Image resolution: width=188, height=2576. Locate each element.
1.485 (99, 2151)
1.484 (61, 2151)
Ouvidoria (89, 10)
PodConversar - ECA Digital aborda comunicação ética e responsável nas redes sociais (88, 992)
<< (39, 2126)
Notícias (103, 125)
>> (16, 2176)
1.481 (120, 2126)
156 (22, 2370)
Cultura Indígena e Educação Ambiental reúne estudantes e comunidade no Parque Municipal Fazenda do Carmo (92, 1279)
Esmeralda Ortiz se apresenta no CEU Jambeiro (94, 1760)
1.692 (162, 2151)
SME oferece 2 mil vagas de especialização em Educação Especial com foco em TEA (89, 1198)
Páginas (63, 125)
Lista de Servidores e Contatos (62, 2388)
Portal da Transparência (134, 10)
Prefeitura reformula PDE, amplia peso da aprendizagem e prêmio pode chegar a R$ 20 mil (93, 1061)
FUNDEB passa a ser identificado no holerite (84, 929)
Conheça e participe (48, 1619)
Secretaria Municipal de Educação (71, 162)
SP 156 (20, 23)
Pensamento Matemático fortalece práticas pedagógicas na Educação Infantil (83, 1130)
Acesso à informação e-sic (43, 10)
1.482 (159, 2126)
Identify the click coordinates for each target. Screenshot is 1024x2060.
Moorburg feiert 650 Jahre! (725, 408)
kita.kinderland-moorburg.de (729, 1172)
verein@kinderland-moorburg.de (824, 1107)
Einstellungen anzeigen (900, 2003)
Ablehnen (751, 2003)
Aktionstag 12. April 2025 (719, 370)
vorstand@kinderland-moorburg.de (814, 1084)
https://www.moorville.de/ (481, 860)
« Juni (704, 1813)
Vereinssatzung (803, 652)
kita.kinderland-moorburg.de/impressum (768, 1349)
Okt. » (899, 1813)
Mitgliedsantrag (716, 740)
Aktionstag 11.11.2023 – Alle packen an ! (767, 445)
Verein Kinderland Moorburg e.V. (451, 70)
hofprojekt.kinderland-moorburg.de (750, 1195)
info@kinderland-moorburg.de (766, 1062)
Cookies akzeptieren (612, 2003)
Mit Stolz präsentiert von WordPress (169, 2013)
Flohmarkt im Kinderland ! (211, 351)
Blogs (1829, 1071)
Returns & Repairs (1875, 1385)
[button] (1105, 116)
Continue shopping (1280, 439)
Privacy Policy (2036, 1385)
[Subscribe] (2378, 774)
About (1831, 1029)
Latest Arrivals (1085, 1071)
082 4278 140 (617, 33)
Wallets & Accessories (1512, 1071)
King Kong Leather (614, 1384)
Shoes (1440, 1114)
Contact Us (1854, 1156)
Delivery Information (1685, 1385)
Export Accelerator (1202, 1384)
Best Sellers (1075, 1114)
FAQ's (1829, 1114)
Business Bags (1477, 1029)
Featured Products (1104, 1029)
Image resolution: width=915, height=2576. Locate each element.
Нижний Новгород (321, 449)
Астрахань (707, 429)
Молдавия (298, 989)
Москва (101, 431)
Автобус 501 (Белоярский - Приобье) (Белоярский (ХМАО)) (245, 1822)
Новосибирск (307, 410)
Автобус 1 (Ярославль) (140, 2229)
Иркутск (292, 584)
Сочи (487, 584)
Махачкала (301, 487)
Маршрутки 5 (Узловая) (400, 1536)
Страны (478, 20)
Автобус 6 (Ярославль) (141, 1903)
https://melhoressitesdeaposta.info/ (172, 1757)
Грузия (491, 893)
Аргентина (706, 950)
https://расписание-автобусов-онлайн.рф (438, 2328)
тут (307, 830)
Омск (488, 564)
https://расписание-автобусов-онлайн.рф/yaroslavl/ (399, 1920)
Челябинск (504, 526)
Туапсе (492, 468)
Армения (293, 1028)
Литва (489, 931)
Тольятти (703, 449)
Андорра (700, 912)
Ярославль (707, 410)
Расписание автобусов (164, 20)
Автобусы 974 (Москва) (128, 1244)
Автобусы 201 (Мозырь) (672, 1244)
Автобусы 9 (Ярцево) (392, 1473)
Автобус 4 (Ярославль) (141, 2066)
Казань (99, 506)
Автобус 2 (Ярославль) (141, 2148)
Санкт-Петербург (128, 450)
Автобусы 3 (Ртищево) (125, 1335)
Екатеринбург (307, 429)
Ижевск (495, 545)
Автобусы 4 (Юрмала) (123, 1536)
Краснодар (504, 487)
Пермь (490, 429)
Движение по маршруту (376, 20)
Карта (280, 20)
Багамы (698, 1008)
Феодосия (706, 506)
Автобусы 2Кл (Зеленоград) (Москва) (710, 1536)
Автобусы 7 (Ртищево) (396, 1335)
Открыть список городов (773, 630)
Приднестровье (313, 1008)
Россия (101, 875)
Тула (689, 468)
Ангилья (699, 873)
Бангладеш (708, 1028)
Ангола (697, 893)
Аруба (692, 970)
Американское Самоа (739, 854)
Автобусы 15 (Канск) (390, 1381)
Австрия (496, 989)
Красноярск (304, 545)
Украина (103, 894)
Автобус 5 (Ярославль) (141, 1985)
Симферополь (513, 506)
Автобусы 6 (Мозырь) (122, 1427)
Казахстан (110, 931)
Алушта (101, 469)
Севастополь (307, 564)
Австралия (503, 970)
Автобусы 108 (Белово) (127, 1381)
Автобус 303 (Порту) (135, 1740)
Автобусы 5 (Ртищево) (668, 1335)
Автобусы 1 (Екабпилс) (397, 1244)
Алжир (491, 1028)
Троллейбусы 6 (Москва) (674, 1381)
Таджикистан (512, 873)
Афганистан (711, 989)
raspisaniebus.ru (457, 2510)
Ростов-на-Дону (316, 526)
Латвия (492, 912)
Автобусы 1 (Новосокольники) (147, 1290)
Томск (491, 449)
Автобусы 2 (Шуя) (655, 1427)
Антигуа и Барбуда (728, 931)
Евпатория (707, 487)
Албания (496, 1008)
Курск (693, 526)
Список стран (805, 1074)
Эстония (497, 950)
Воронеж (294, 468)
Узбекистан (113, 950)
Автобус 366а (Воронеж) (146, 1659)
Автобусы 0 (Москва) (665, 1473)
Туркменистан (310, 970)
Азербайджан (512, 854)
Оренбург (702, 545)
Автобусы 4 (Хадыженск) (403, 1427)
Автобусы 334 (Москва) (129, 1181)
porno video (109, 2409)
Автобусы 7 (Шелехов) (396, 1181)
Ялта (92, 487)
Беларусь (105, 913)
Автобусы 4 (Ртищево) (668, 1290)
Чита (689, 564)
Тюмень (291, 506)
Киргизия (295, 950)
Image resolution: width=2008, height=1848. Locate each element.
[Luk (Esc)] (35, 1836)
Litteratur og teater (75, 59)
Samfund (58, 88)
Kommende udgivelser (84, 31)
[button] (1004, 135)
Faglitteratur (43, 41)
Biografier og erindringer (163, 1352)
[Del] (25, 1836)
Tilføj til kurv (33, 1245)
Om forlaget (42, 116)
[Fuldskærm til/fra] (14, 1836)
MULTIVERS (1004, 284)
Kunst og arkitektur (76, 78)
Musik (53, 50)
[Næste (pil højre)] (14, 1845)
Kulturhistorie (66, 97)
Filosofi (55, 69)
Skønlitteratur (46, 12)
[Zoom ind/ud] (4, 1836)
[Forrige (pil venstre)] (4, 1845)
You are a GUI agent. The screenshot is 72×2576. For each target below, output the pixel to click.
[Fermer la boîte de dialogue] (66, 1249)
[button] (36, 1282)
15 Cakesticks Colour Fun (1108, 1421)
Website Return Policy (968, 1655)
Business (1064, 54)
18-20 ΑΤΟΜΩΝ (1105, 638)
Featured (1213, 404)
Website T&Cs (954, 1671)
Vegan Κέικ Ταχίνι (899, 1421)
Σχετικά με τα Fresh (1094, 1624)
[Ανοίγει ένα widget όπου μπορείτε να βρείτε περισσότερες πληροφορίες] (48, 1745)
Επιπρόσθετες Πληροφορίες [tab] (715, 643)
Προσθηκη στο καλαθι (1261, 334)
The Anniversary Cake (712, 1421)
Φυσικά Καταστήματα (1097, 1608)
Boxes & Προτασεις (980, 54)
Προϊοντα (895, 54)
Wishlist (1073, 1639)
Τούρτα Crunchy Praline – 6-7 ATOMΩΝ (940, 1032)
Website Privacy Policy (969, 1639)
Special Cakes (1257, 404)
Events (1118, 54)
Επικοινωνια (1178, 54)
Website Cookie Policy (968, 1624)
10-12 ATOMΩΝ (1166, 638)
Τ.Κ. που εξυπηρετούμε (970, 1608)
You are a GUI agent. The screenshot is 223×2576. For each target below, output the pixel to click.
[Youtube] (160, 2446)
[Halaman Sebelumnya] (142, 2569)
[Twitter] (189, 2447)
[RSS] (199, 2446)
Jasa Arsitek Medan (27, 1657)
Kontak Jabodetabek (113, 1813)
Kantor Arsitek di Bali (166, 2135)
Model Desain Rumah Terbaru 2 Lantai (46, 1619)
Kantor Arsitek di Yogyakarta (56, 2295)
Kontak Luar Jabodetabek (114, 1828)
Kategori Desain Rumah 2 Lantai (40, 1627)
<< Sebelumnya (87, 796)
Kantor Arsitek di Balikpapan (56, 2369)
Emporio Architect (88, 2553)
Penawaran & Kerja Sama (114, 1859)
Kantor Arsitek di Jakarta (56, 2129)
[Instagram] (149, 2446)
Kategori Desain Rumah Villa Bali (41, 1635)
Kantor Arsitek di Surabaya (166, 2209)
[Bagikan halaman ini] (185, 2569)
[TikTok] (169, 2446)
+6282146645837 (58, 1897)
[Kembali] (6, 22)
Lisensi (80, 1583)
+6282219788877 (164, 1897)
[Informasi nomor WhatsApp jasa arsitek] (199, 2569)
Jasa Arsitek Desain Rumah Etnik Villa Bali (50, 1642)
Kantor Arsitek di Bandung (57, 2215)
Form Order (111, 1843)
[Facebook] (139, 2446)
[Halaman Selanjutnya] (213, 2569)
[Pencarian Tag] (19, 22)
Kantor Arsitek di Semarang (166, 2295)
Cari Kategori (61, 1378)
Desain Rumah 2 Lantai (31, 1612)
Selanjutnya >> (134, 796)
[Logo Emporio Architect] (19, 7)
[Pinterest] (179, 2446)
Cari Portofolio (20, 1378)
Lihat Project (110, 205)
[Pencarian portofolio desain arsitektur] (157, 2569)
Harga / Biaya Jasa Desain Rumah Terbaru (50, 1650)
··········
From the first line of the data above to the line holding "Páginas (63, 125)", reproduce each line exactly; emit no other lines.

Image resolution: width=188, height=2576. Locate each element.
1.485 (99, 2151)
1.484 (61, 2151)
Ouvidoria (89, 10)
PodConversar - ECA Digital aborda comunicação ética e responsável nas redes sociais (88, 992)
<< (39, 2126)
Notícias (103, 125)
>> (16, 2176)
1.481 (120, 2126)
156 (22, 2370)
Cultura Indígena e Educação Ambiental reúne estudantes e comunidade no Parque Municipal Fazenda do Carmo (92, 1279)
Esmeralda Ortiz se apresenta no CEU Jambeiro (94, 1760)
1.692 (162, 2151)
SME oferece 2 mil vagas de especialização em Educação Especial com foco em TEA (89, 1198)
Páginas (63, 125)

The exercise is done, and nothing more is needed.